M. Carney promet de créer des incitatifs aux citoyens pour des achats verts, de mettre en œuvre un nouveau marché de crédits carbone pour les consommateurs, d'instaurer un «mécanisme d’ajustement carbone aux frontières», autant de mesures qui ont pour but de réduire les gaz à effet de serre.
Le chef libéral a également l’intention de «concrétiser rapidement de grands projets d’énergie propre à travers le Canada» en mettant en place un «réseau électrique est-ouest» pour que tous les Canadiens aient accès à de l’énergie propre.

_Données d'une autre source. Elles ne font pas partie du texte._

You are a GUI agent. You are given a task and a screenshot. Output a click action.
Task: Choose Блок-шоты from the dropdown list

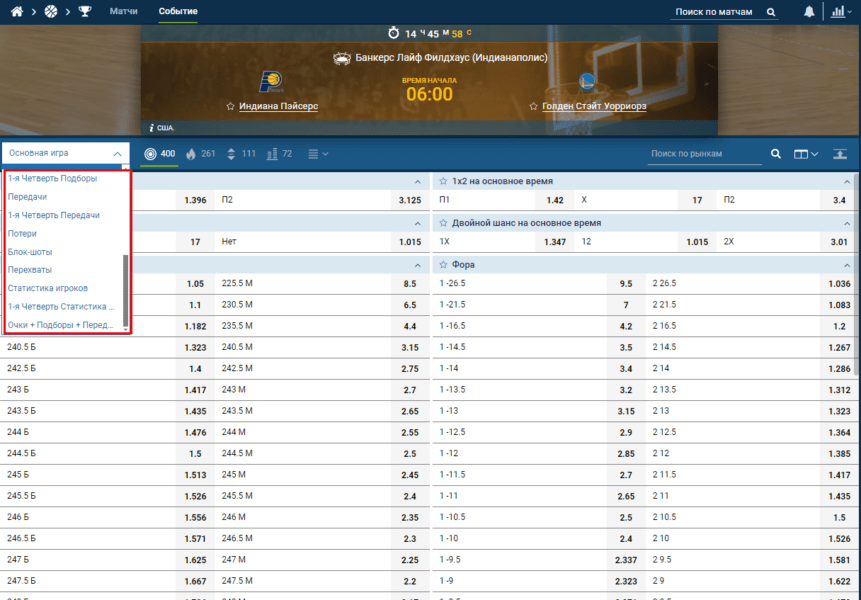pyautogui.click(x=30, y=252)
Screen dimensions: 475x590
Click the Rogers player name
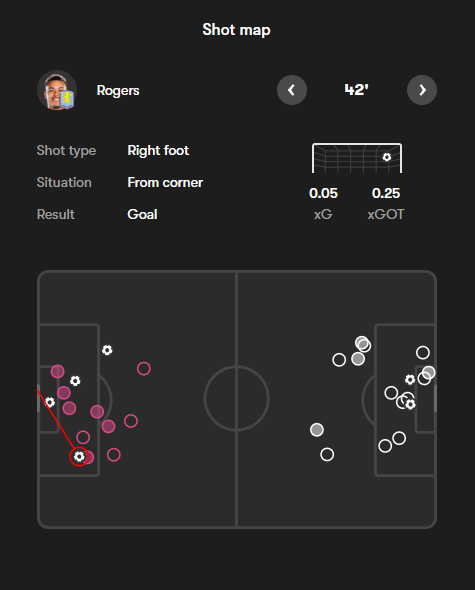coord(118,90)
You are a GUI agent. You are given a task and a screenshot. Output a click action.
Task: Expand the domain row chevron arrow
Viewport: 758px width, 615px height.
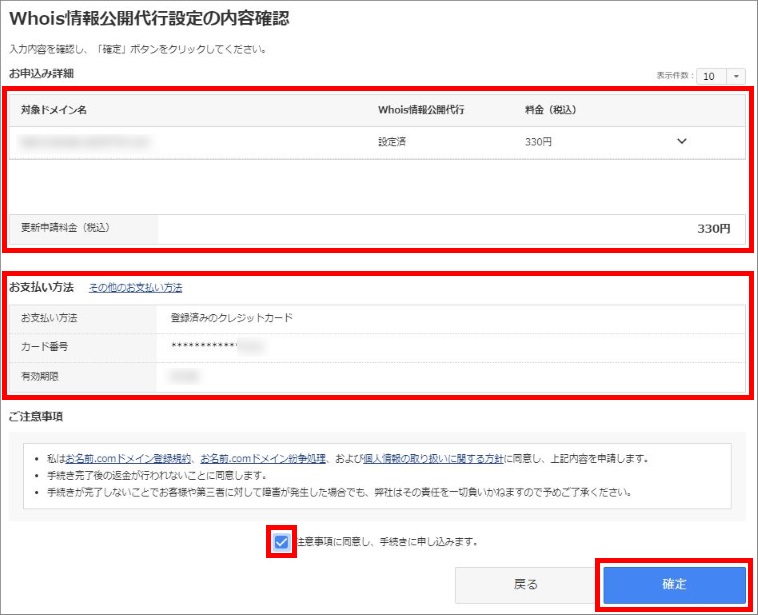click(x=683, y=142)
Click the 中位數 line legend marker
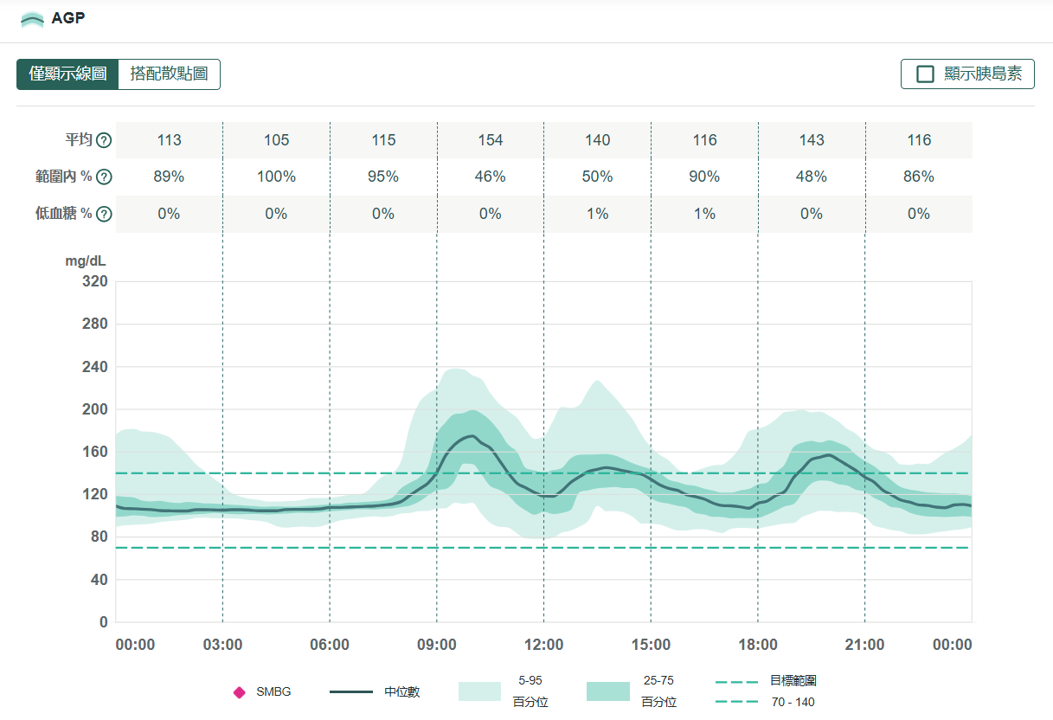1053x720 pixels. 351,692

Mais l’ex-envoyé spécial des Nations unies pour le financement de l'action climatique promet aussi de travailler avec le secteur pétrolier et gazier «afin de réduire leurs émissions de manière rentable».
Celui qui, il n’y a pas si longtemps, avait pour mandat onusien de convaincre les grandes banques du monde de progressivement se désinvestir des combustibles fossiles a expliqué, lors de l'annonce du plan énergétique libéral mercredi à Calgary, qu’il voulait que le «Canada domine le marché de l’énergie conventionnel», c’est-à-dire du gaz et du pétrole.
«Ce qu’il nous dit, c’est qu’il veut que les combustibles fossiles soient produits avec zéro émission ou à faible émission. Donc ça veut dire qu'il va falloir, dans le cas du pétrole, faire du captage et de la séquestration des émissions», a résumé Normand Mouseau, directeur scientifique de l’Institut de l’énergie Trottier à Polytechnique Montréal.
Le professeur de physique est d’avis que «l’industrie devrait commencer à faire des investissements massifs maintenant pour être capable, sur une dizaine d’années, de réduire ses émissions de manière importante, mais ça, c’est sur papier», donc théorique.
«Dans nos modélisations, on ne voit pas ça (la décarbonisation de l’industrie pétrolière), car les dépenses qu’on doit faire pour acquérir ces technologies-là font en sorte que la production de pétrole n’est plus compétitive», a expliqué le chercheur qui est à la tête d’une équipe qui publie les «Trajectoires pour un Canada carboneutre», une série d’analyses qui permettent d’établir différents scénarios pour que le Canada atteigne la carboneutralité en 2050.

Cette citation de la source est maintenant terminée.